INPUT DATA —
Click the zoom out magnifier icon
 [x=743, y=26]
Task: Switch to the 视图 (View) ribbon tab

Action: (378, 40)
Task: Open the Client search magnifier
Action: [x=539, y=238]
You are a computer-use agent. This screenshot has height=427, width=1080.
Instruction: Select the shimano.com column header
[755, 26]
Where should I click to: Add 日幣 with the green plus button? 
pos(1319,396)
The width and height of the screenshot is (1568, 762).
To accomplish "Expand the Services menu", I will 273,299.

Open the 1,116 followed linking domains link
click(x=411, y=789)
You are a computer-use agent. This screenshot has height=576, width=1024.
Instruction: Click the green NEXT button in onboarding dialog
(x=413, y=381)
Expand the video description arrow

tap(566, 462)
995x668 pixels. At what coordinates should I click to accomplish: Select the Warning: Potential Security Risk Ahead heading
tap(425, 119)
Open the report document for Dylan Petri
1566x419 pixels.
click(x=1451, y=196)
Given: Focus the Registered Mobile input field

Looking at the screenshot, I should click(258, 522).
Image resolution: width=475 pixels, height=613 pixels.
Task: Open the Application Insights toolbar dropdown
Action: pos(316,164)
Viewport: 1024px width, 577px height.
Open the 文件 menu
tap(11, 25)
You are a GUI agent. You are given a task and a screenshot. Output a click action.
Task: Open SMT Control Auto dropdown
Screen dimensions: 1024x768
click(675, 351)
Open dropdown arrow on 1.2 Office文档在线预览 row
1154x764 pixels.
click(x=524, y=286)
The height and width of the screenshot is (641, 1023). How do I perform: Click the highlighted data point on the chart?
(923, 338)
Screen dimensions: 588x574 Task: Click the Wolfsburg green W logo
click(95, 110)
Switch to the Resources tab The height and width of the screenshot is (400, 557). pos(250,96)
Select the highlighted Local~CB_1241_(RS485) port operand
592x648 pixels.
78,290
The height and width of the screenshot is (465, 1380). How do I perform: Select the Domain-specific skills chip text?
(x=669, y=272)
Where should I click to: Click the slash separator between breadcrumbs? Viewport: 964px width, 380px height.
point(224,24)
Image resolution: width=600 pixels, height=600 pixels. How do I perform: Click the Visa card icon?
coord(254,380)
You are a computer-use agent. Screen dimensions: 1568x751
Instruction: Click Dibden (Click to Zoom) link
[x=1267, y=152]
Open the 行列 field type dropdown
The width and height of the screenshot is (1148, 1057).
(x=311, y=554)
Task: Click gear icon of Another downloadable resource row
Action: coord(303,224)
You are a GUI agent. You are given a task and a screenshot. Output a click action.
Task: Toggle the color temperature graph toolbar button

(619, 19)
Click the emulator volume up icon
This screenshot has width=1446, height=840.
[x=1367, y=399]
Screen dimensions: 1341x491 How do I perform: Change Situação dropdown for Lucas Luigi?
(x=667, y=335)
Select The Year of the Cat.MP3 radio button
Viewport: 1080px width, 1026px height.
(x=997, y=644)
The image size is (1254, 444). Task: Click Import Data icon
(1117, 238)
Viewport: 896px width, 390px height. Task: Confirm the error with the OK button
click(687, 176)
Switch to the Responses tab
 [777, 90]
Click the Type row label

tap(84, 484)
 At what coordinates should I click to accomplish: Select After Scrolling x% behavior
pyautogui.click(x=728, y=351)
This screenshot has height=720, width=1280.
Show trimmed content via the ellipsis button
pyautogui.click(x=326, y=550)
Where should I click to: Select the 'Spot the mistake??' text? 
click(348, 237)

TASK DIRECTIONS —
Copy all the records above, line for line, without changing anything.

COMPLETE OUTPUT —
Click the zoom out magnifier icon
 [x=743, y=26]
Task: Switch to the 视图 (View) ribbon tab

Action: (378, 40)
Task: Open the Client search magnifier
Action: [x=539, y=238]
You are a computer-use agent. This screenshot has height=427, width=1080.
Instruction: Select the shimano.com column header
[755, 26]
Where should I click to: Add 日幣 with the green plus button? 
pos(1319,396)
The width and height of the screenshot is (1568, 762).
To accomplish "Expand the Services menu", I will 273,299.

Open the 1,116 followed linking domains link
click(x=411, y=789)
You are a computer-use agent. This screenshot has height=576, width=1024.
Instruction: Click the green NEXT button in onboarding dialog
(x=413, y=381)
Expand the video description arrow

tap(566, 462)
995x668 pixels. At what coordinates should I click to accomplish: Select the Warning: Potential Security Risk Ahead heading
tap(425, 119)
Open the report document for Dylan Petri
1566x419 pixels.
click(x=1451, y=196)
Given: Focus the Registered Mobile input field

Looking at the screenshot, I should click(258, 522).
Image resolution: width=475 pixels, height=613 pixels.
Task: Open the Application Insights toolbar dropdown
Action: pos(316,164)
Viewport: 1024px width, 577px height.
Open the 文件 menu
tap(11, 25)
You are a GUI agent. You are given a task and a screenshot. Output a click action.
Task: Open SMT Control Auto dropdown
Screen dimensions: 1024x768
click(675, 351)
Open dropdown arrow on 1.2 Office文档在线预览 row
1154x764 pixels.
click(x=524, y=286)
The height and width of the screenshot is (641, 1023). How do I perform: Click the highlighted data point on the chart?
(923, 338)
Screen dimensions: 588x574 Task: Click the Wolfsburg green W logo
click(95, 110)
Switch to the Resources tab The height and width of the screenshot is (400, 557). pos(250,96)
Select the highlighted Local~CB_1241_(RS485) port operand
592x648 pixels.
78,290
The height and width of the screenshot is (465, 1380). How do I perform: Select the Domain-specific skills chip text?
(x=669, y=272)
Where should I click to: Click the slash separator between breadcrumbs? Viewport: 964px width, 380px height.
point(224,24)
Image resolution: width=600 pixels, height=600 pixels. How do I perform: Click the Visa card icon?
coord(254,380)
You are a computer-use agent. Screen dimensions: 1568x751
Instruction: Click Dibden (Click to Zoom) link
[x=1267, y=152]
Open the 行列 field type dropdown
The width and height of the screenshot is (1148, 1057).
(x=311, y=554)
Task: Click gear icon of Another downloadable resource row
Action: coord(303,224)
You are a GUI agent. You are given a task and a screenshot. Output a click action.
Task: Toggle the color temperature graph toolbar button

(619, 19)
Click the emulator volume up icon
This screenshot has width=1446, height=840.
[x=1367, y=399]
Screen dimensions: 1341x491 How do I perform: Change Situação dropdown for Lucas Luigi?
(x=667, y=335)
Select The Year of the Cat.MP3 radio button
Viewport: 1080px width, 1026px height.
(x=997, y=644)
The image size is (1254, 444). Task: Click Import Data icon
(1117, 238)
Viewport: 896px width, 390px height. Task: Confirm the error with the OK button
click(687, 176)
Switch to the Responses tab
 [777, 90]
Click the Type row label

tap(84, 484)
 At what coordinates should I click to accomplish: Select After Scrolling x% behavior
pyautogui.click(x=728, y=351)
This screenshot has height=720, width=1280.
Show trimmed content via the ellipsis button
pyautogui.click(x=326, y=550)
Where should I click to: Select the 'Spot the mistake??' text? 
click(348, 237)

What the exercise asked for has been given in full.